Now I was lying on the couch, opening my mail, while a late-night movie played on the TV.
I almost trashed the letter right off the bat -- the return address was unfamiliar, and the handwriting was, ew, my sister's.
You may have missed the memo on that one. Let me explain:
I'm the youngest of three kids. My older sister, Marian, and my older brother, Steve, tortured me through our whole childhood. You probably know them better as the Director and the Uber-Director. (Steve still can't spell, it seems.)
Yeah, we kind of don't speak to each other anymore.
Anyway, so I almost binned the letter, but reconsidered. I had nothing better to do. Not at one in the morning.
So I opened it up.
The first thing I saw was that, after thirty years, my sister was still dotting her i's with little hearts. Her printing was still fluid and illegible, though, which didn't fit with the little feminine touch. We hadn't actually spoken to each other in person for years, minus one shouting match a few years back.
It was the usual cold, impersonal letter.
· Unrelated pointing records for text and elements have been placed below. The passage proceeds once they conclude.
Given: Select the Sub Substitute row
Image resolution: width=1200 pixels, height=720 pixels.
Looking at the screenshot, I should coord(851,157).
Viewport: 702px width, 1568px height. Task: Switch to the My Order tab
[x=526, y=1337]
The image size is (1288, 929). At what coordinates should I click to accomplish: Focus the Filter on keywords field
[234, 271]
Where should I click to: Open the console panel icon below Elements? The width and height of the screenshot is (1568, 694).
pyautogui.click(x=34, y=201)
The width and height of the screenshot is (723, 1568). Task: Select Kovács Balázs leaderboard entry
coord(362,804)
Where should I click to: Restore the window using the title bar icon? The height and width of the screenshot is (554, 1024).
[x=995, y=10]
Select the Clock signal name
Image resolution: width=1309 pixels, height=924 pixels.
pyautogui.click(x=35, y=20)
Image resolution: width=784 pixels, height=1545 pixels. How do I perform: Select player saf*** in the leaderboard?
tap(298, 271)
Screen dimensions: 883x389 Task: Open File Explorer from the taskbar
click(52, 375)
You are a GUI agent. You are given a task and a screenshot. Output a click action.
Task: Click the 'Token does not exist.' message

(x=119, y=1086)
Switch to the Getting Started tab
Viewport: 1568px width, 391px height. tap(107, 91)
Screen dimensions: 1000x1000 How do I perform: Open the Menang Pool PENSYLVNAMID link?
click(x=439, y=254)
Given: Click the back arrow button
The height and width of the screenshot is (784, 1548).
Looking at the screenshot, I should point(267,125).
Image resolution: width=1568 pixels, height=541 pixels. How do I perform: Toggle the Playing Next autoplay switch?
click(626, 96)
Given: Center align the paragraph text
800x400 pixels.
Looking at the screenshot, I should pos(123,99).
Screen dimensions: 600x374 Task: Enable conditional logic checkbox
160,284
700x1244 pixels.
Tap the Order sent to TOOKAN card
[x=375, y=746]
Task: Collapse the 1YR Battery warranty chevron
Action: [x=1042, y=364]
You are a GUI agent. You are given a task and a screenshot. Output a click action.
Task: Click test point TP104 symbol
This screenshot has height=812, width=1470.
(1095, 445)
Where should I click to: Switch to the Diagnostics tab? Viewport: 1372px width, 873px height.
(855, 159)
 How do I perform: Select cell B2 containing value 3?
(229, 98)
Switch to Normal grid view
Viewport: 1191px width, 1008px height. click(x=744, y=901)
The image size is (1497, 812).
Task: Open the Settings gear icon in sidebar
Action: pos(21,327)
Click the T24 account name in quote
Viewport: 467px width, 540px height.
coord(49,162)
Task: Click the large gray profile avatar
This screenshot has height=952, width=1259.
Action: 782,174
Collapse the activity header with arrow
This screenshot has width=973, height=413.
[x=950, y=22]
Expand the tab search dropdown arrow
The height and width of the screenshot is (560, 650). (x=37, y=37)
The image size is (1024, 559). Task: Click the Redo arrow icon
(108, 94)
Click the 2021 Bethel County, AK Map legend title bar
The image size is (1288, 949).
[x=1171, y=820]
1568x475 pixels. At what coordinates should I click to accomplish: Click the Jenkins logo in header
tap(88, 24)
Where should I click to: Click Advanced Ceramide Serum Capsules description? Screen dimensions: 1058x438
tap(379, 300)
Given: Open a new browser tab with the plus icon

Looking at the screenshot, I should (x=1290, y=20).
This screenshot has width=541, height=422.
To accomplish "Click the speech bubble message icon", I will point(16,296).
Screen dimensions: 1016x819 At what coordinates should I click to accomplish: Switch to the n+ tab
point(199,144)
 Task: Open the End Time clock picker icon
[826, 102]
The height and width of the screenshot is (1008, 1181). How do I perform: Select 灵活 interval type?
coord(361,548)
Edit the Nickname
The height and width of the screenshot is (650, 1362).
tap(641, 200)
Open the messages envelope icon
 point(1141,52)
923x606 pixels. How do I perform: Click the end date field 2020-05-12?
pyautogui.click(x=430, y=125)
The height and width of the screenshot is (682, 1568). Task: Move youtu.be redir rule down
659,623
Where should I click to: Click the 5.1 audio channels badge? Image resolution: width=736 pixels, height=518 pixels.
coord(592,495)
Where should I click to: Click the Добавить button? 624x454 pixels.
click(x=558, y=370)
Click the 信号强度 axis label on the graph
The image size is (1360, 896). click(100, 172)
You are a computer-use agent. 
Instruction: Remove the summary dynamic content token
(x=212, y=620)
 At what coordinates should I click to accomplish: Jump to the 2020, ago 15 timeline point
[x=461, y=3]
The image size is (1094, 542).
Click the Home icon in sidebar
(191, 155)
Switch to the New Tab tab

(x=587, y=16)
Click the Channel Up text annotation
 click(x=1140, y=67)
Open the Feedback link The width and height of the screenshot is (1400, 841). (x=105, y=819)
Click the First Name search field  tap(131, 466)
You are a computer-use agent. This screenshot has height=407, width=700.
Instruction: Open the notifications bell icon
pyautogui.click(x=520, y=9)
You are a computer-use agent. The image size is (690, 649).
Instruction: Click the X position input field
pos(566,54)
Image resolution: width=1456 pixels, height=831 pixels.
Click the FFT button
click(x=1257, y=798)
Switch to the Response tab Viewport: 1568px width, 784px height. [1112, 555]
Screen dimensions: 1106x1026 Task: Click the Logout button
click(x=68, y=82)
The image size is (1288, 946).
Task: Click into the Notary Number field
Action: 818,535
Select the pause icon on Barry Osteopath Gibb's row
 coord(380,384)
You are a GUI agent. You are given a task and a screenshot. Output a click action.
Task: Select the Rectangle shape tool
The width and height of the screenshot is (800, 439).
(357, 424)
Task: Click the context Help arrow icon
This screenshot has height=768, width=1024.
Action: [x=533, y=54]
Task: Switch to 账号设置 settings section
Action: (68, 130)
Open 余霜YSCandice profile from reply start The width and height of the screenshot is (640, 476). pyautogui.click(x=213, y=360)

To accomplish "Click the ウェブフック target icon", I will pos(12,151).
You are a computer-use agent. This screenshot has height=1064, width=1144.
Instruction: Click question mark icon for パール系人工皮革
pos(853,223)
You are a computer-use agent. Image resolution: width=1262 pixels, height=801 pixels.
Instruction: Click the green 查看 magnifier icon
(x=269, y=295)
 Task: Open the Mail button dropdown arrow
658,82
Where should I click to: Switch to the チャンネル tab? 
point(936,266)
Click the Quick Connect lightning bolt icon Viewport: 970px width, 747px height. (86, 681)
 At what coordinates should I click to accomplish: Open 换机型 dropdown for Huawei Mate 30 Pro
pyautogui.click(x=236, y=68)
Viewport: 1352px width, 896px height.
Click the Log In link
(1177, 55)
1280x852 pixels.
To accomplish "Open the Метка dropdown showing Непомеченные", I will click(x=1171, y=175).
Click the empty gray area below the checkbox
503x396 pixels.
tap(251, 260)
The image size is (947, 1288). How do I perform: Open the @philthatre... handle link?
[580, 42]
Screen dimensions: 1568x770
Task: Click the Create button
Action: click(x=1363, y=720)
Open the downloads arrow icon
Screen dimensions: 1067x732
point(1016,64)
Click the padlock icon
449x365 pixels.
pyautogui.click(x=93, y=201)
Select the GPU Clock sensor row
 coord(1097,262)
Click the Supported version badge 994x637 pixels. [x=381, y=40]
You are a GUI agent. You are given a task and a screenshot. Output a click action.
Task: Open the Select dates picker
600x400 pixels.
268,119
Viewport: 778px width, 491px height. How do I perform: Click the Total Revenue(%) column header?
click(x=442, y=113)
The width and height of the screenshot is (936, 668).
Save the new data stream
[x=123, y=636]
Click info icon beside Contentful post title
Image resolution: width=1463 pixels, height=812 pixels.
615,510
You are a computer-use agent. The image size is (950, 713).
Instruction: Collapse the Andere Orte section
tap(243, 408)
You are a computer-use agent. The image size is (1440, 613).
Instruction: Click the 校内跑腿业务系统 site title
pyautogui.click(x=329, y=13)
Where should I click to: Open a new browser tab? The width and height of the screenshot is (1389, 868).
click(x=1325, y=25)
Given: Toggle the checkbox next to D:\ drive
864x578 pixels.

She was still in touch with our parents, and reported that Dad still hated my guts and Mom was still so senile she didn't know she had a youngest son -- but I'd bet she remembered Marian and Steve just fine.
Marian ended on a typically snide note, writing that "Steve and I send you our best wishes", in lieu of, say, a pipe bomb. (I'd been grateful for the fact that I was renting a P. O. box when that happened.)
I'd never been happier in my life than the day my family disowned me. I never liked my parents, and I could have cheerfully murdered my older siblings. Although I sometimes missed the dog.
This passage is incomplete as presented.